Advanced Micro Devices (AMD) has demonstrated the company's first dual-core microprocessors.
Dual-core processors, set to hit the market next year, offer improved performance over single-core chips, especially in multithreaded applications.
AMD's demonstration included a Hewlett-Packard Proliant DL585 server running four dual-core Opteron processors.
An updated Basic Input Output System (Bios) - the interface between a computer's hardware and operating system - was all that was required to get the four-way server up and running with the dual-core chips, AMD said.
The chips, which contain two processor cores and 1Mbyte of level 2 cache for each core, use the same 940-pin socket used by AMD's single-core Opteron processors manufactured with a 90-nanometer process, said the company.
This compatibility will allow HP, Sun Microsystems and IBM to incorporate dual-core Opterons in existing systems that are designed for the Opteron, AMD said.

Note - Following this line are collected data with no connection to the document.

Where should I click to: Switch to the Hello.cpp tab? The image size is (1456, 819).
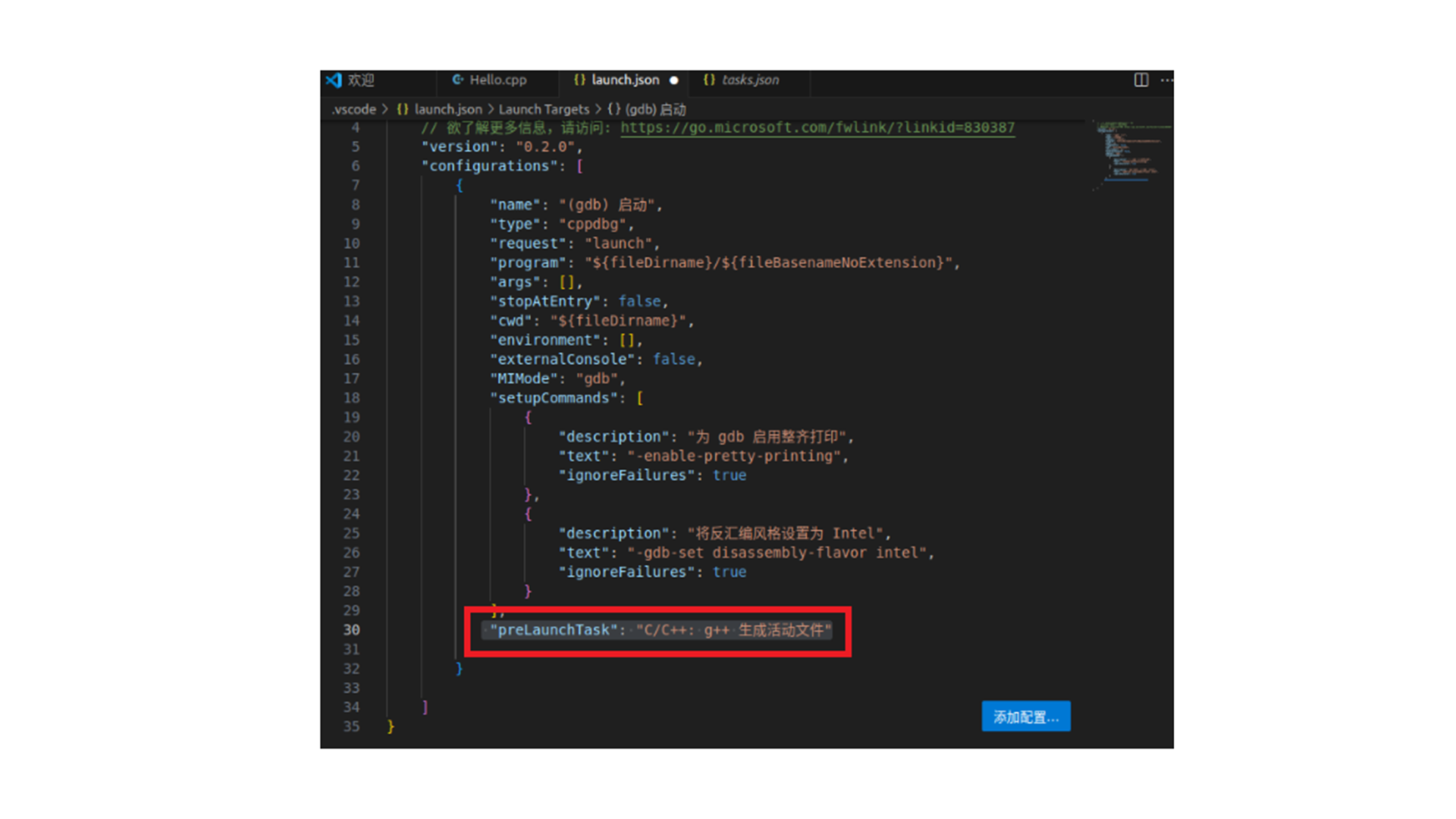[x=497, y=80]
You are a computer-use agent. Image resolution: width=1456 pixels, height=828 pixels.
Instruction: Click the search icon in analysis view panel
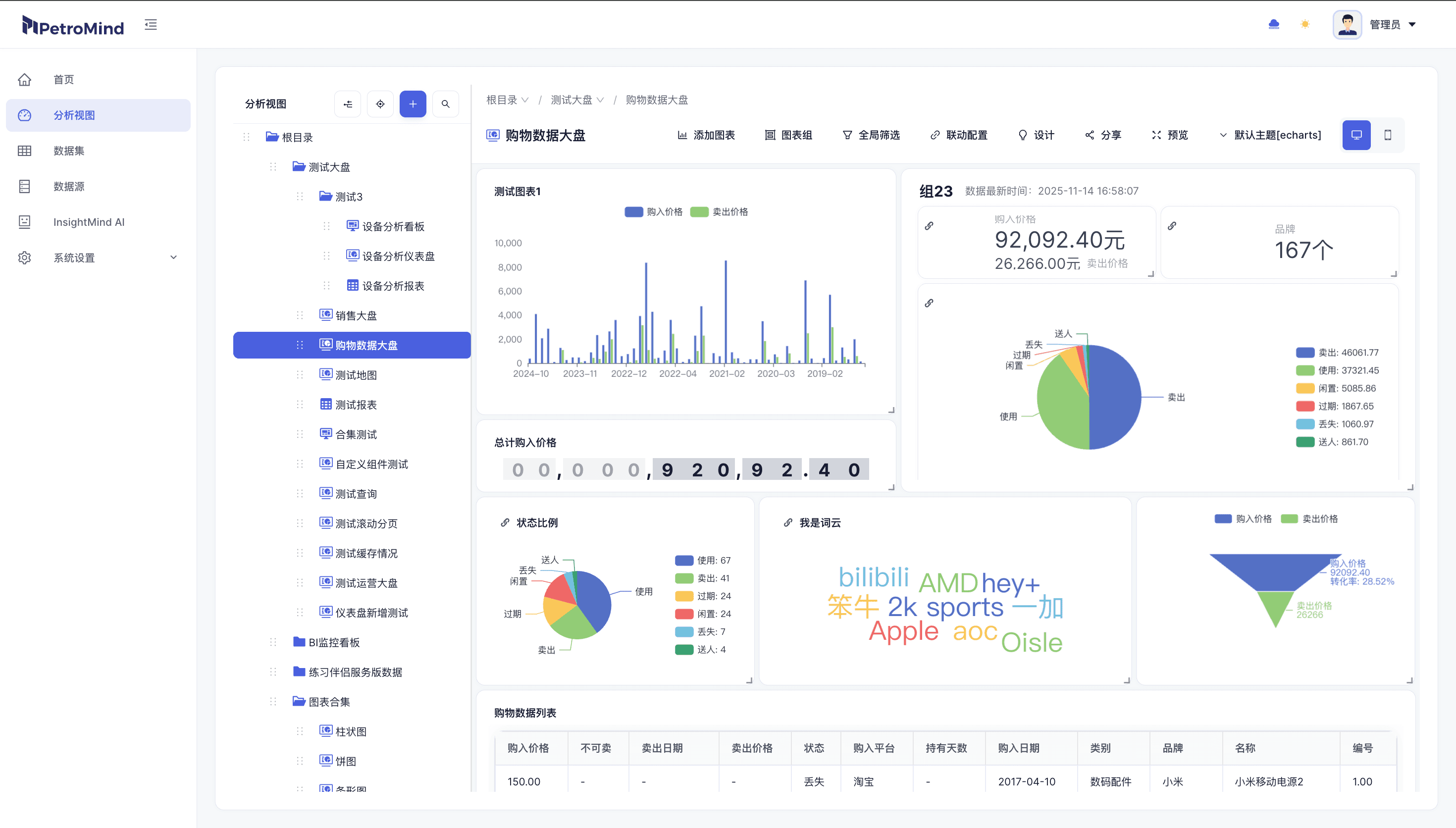tap(446, 104)
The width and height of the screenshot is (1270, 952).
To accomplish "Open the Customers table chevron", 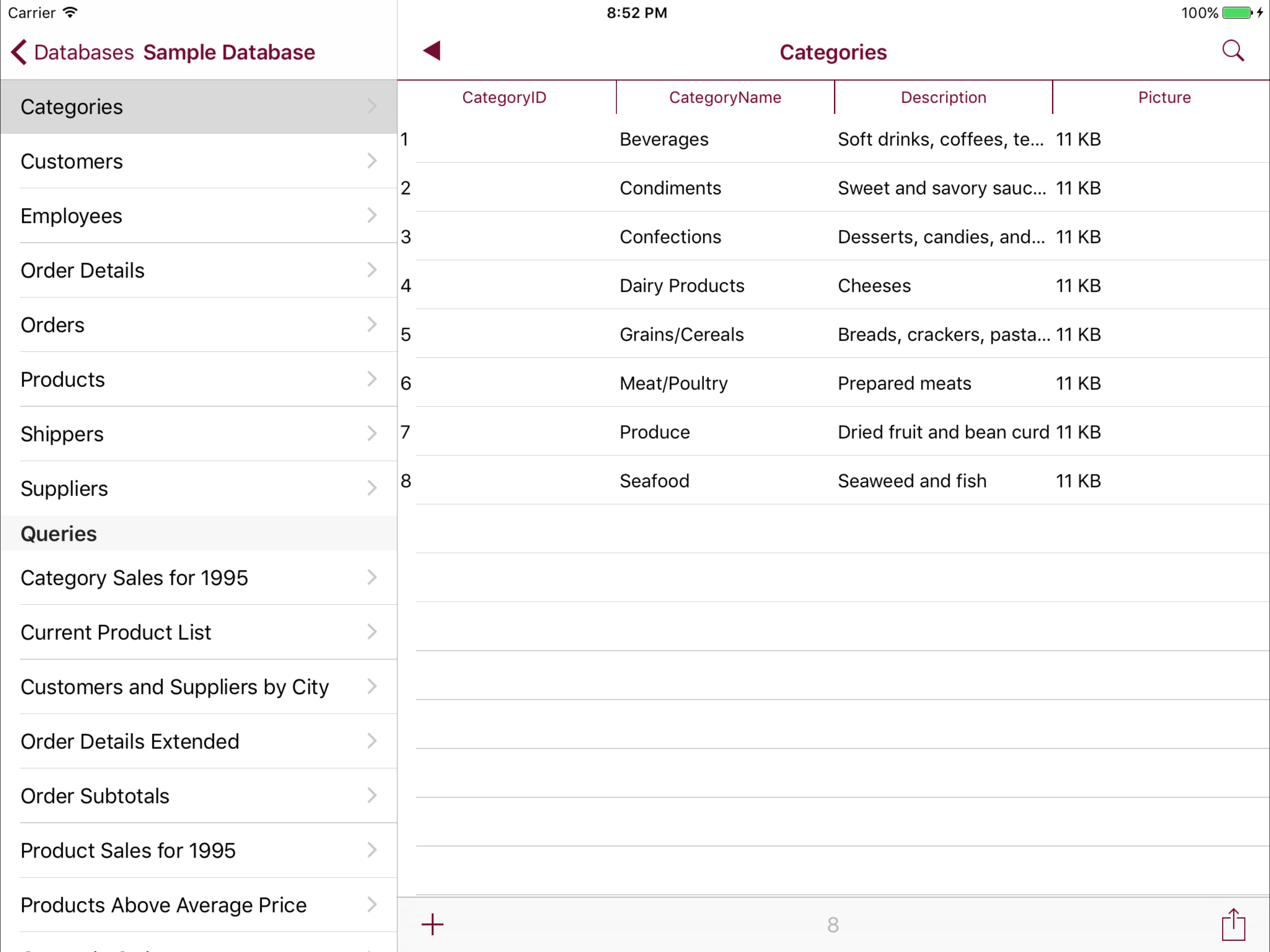I will coord(371,161).
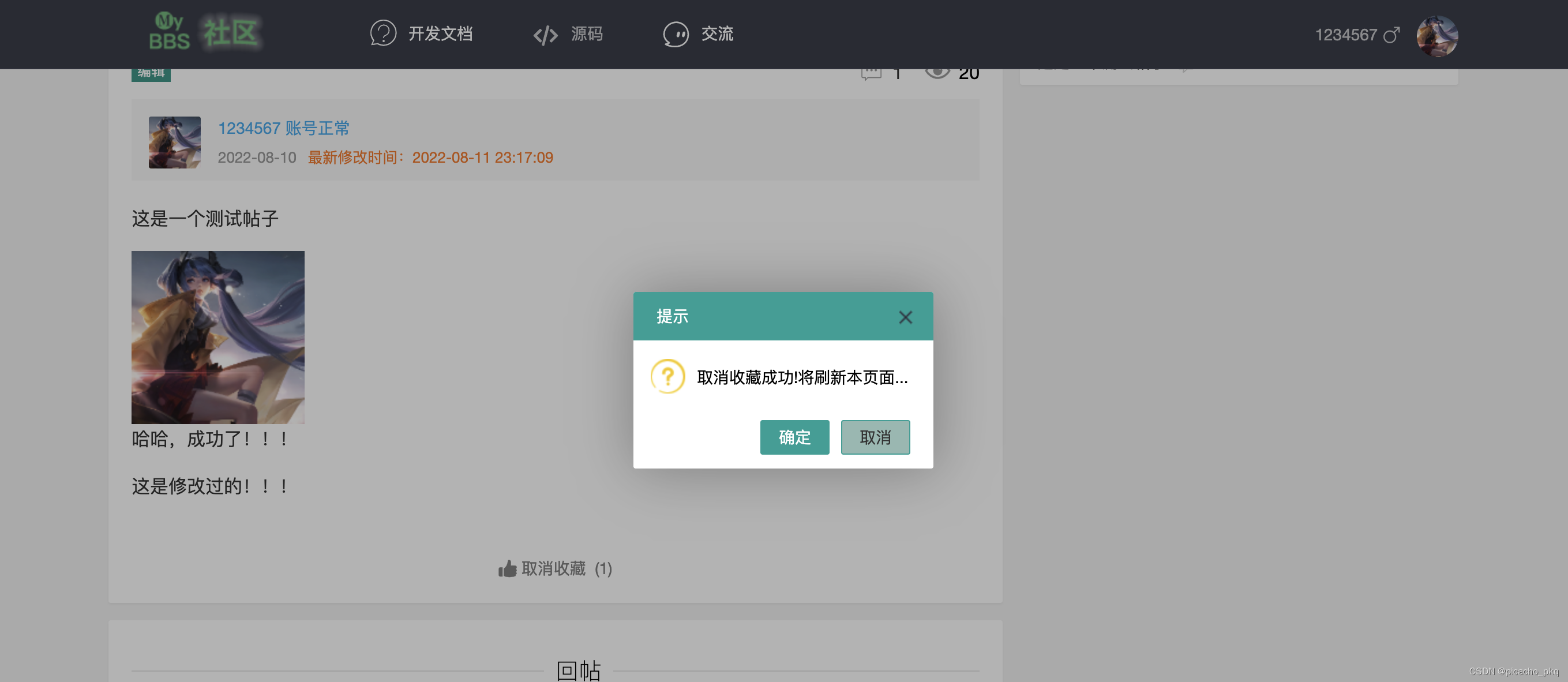Open the 开发文档 nav menu item
The height and width of the screenshot is (682, 1568).
(x=440, y=33)
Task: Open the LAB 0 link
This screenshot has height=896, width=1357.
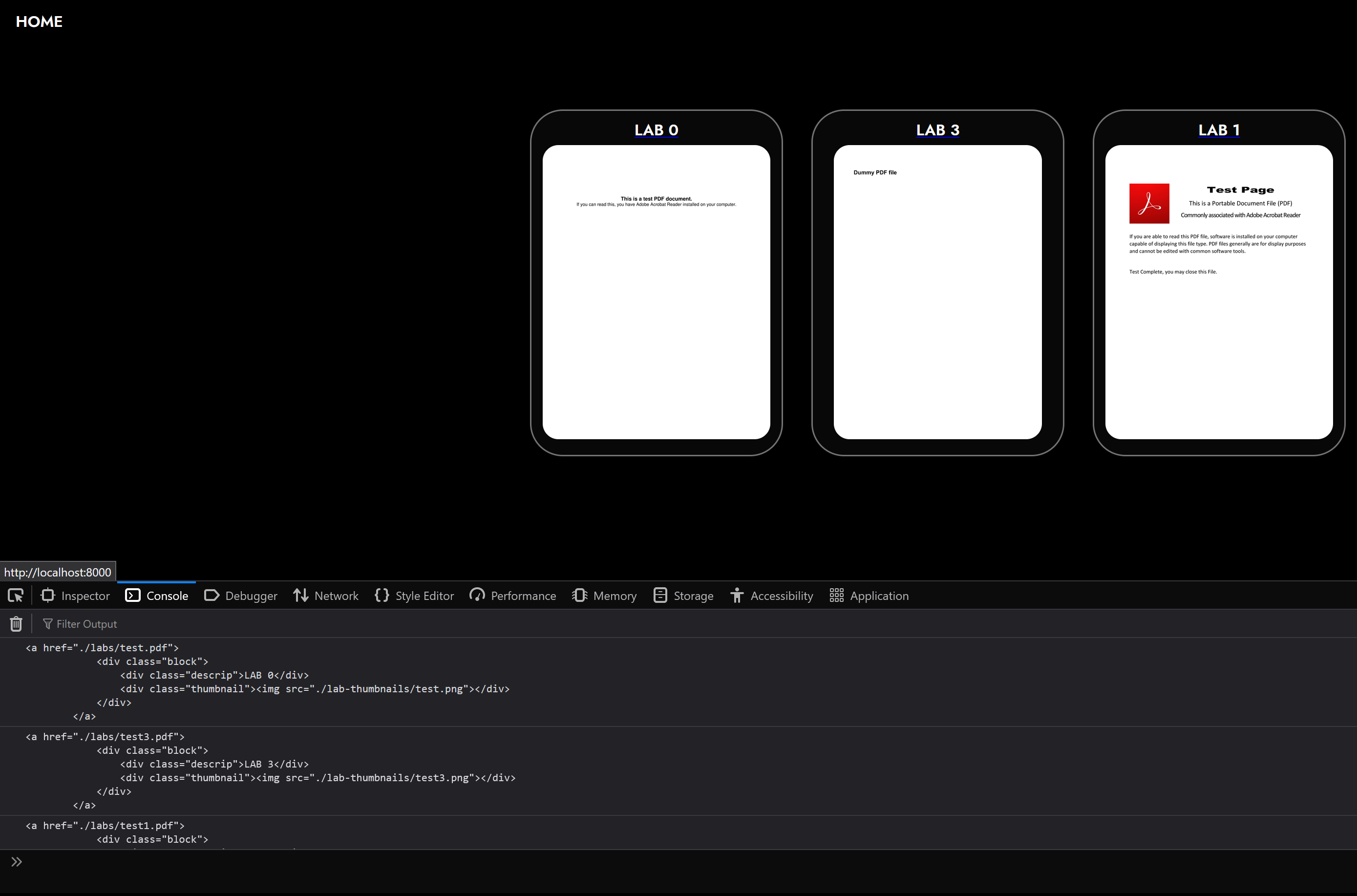Action: pyautogui.click(x=656, y=130)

In addition, users will be able to upgrade existing systems that are compatible with the 90-nanometer single-core processors to dual-core chips.
The dual-core Opteron chips, which were produced using a 90-nanometer process, are expected to be available commerically by the middle of next year.
The company plans to make available dual-core chips that are designed to be used in servers running from one to eight processors.
Dual-core processors designed for desktop PCs will be made available during the second half of 2005.
AMD rival Intel also plans to make available a full range of dual-core processors in 2005.